EIGRPルータ間でやり取りされるパケットは大きく5種類(Hello / Update / Query / Reply / Ack)に分類されます。
EIGRPの基本設定は以下を参考にしてください。
>> 参考 : 基本設定とネイバー・ルーティングテーブルの確認
RTP(Reliable Transport Protocol)
EIGRPパケットは、TCPやUDPではなく、RTP(Reliable Transport Protocol)を使用し、確認応答を行うことで信頼性を高めます。プロトコル番号は88を使用します。

では、Helloパケットから見ていきます。
Hello
ネイバーの検出のためにEIGRPネイバー間で送受信されます。Helloパケットの詳細を確認します。 Helloパケットは、マルチキャストアドレス224.0.0.10宛に送信されます。Helloの中身には、自身のAS番号やK値が含まれます。この値は対向のルータで一致していないと、隣接関係にはなりません。


最後にホールドタイムを15秒として通知しています。Helloパケットの送信間隔はイーサネットの場合、デフォルト5秒です。ホールドタイムとは、Helloパケットを受信しなくとも、隣接関係を維持する時間で、デフォルトでは、Helloの送信間隔の3倍です。対向のルータへホールドタイムを通知し、対向ルータ側でホールドタイム値が適用されます。
Update
ルーティング情報の更新パケットです。R3でループバックアドレス(3.3.3.3/32)を設定します。すると、R3から3.3.3.3/32のルーティング情報が追加されたことをUpdateパケットとしてR2へ通知されます。
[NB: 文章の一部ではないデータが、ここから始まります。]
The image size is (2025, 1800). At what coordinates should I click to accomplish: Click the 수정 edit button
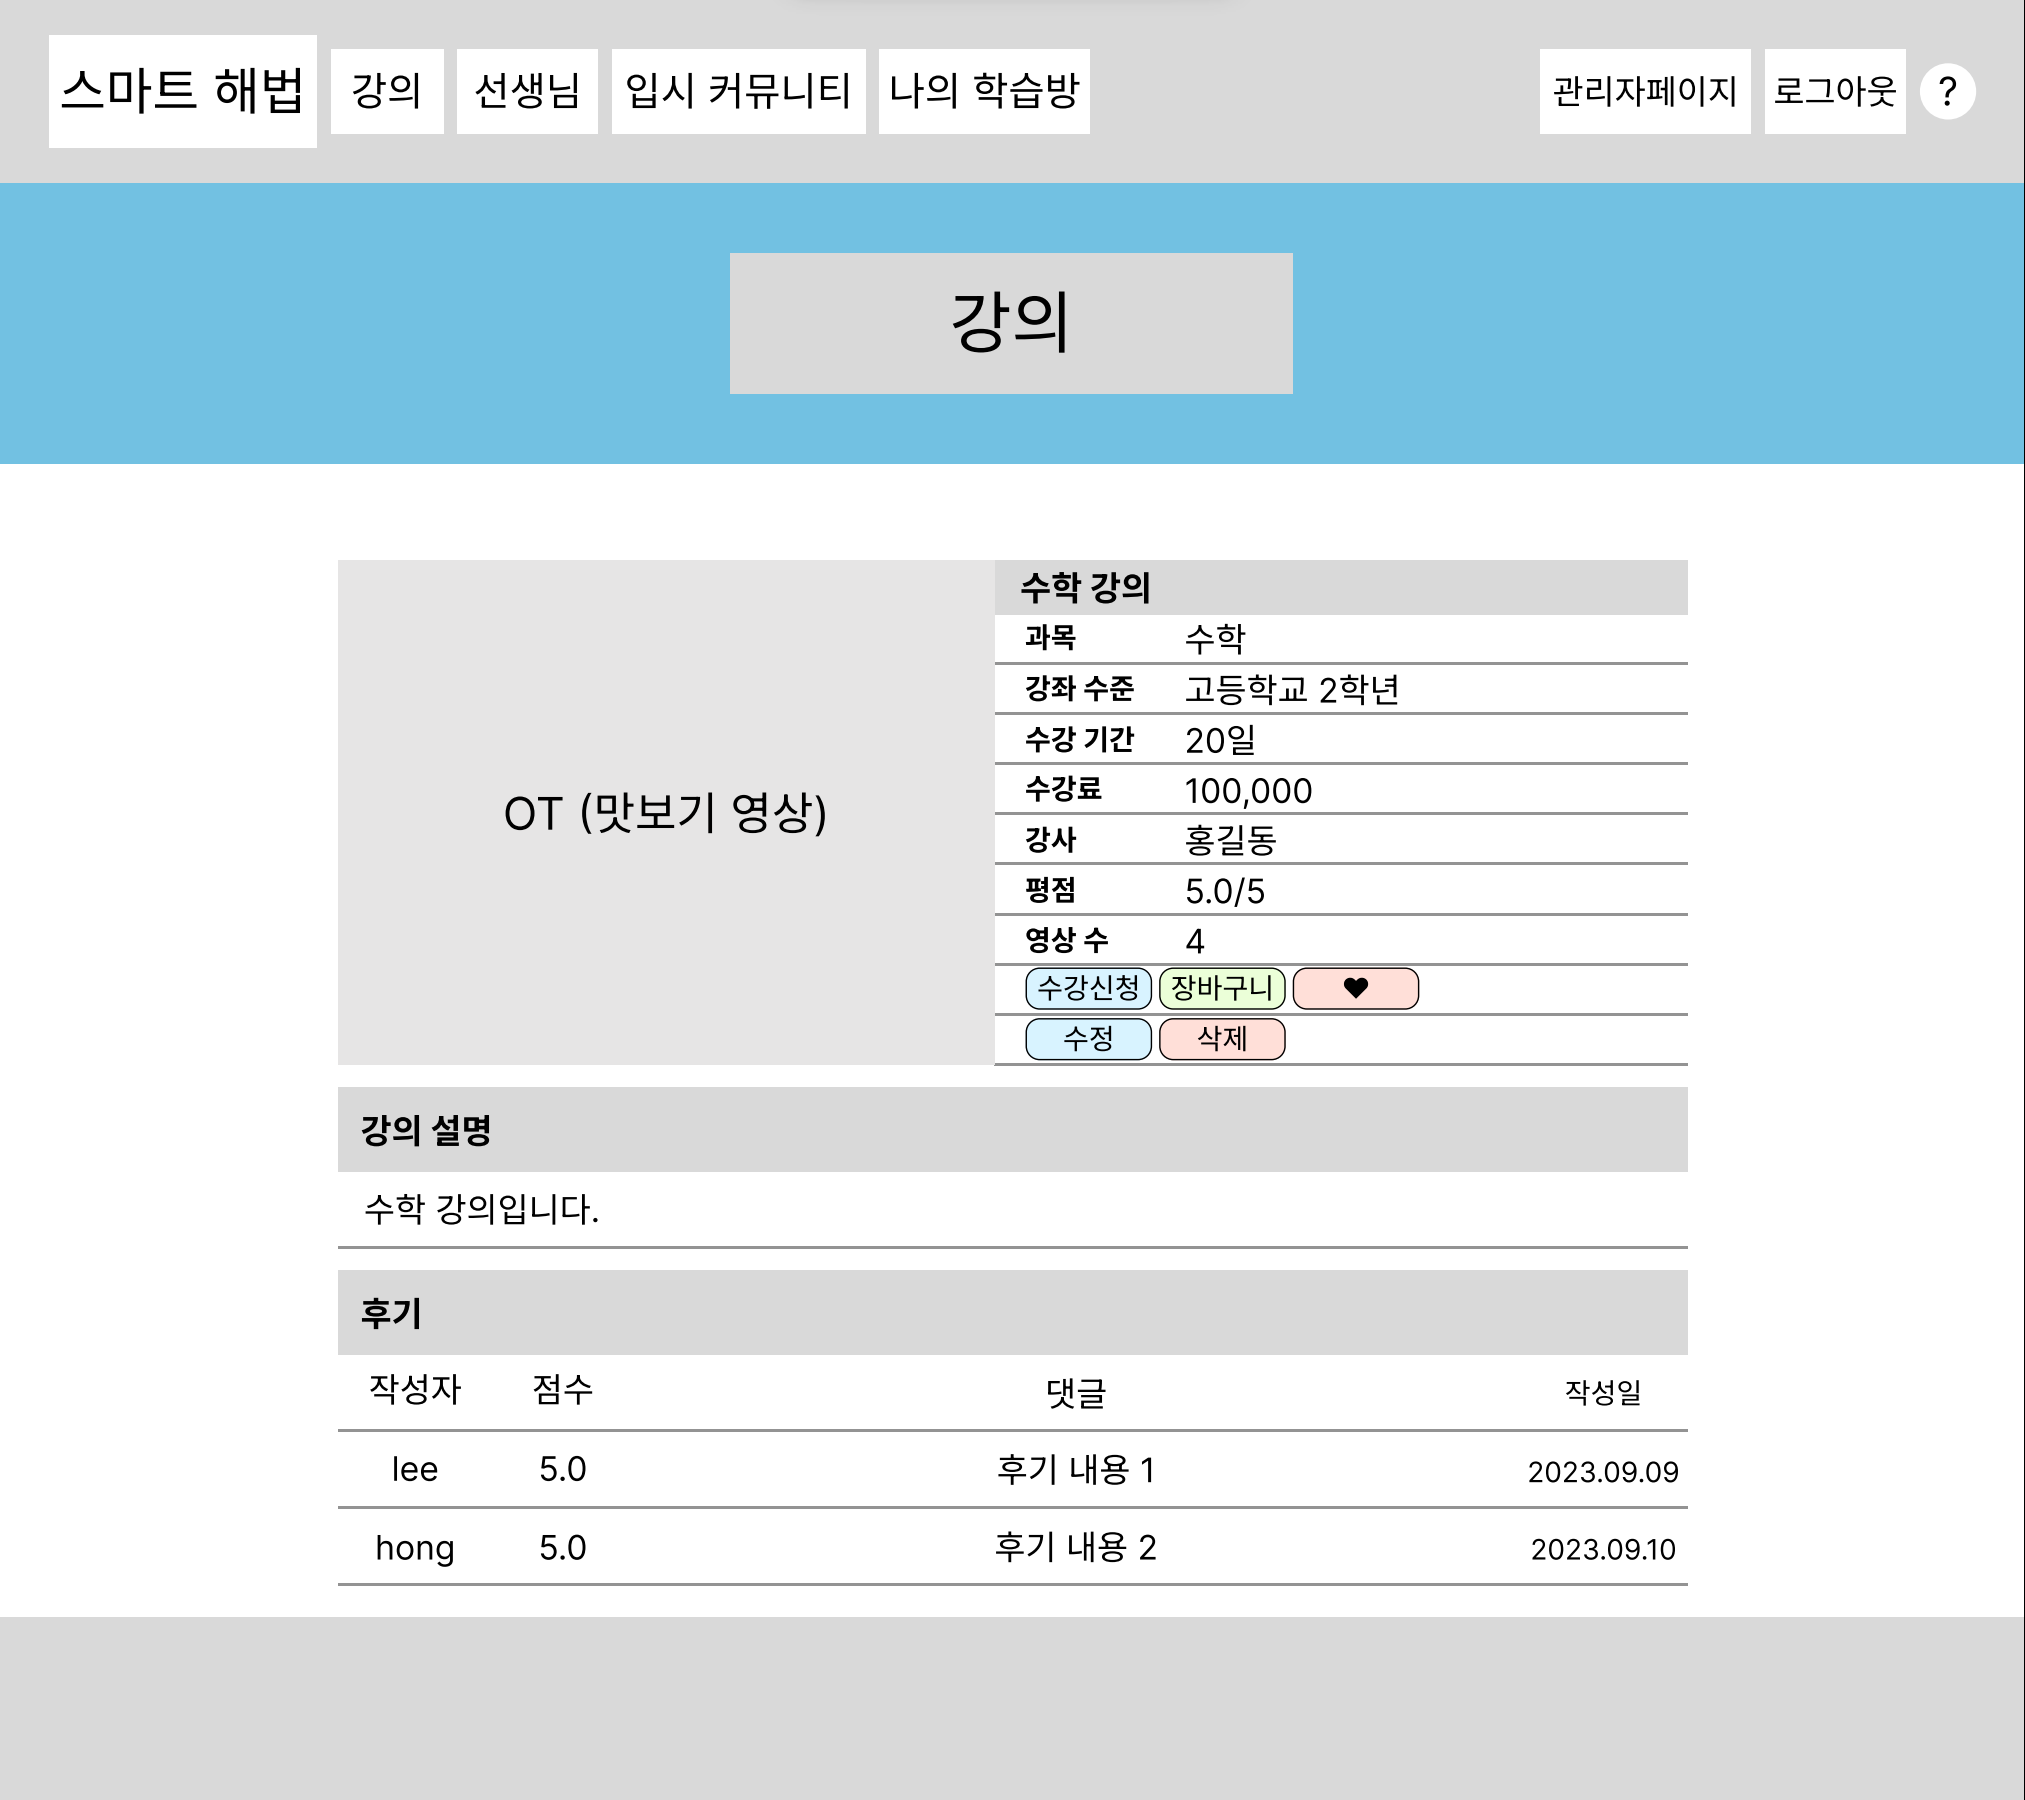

Updateはマルチキャスト224.0.0.10宛に送信されます。


R3からのUpdateパケットに対して、R2はユニキャストでAckを返答します。UpdateパケットにはSequence番号(上記の場合は8)があり、Ackは、Acknowledgeにこのシーケンス番号を埋めて返信します。メッセージのコードとしてはHelloと同じです。

Query
特定のルート情報を失った場合に、隣接ルータへ、そのルートへの情報がないかQueryパケットにより問い合わせします。 R3でループバックをシャットダウンすると、3.3.3.3/32のルートを失うため、隣接ルータであるR2へQueryパケットを送信します。


R3からのQueryに対して、R2はAckを返信します。

R2には、3.3.3.3/32のルート情報を持たないため、Replyパケットの中で、メトリックの遅延部分を最大値(無限)にして通知します。

最後にR3からReplyに対してのAckを返信します。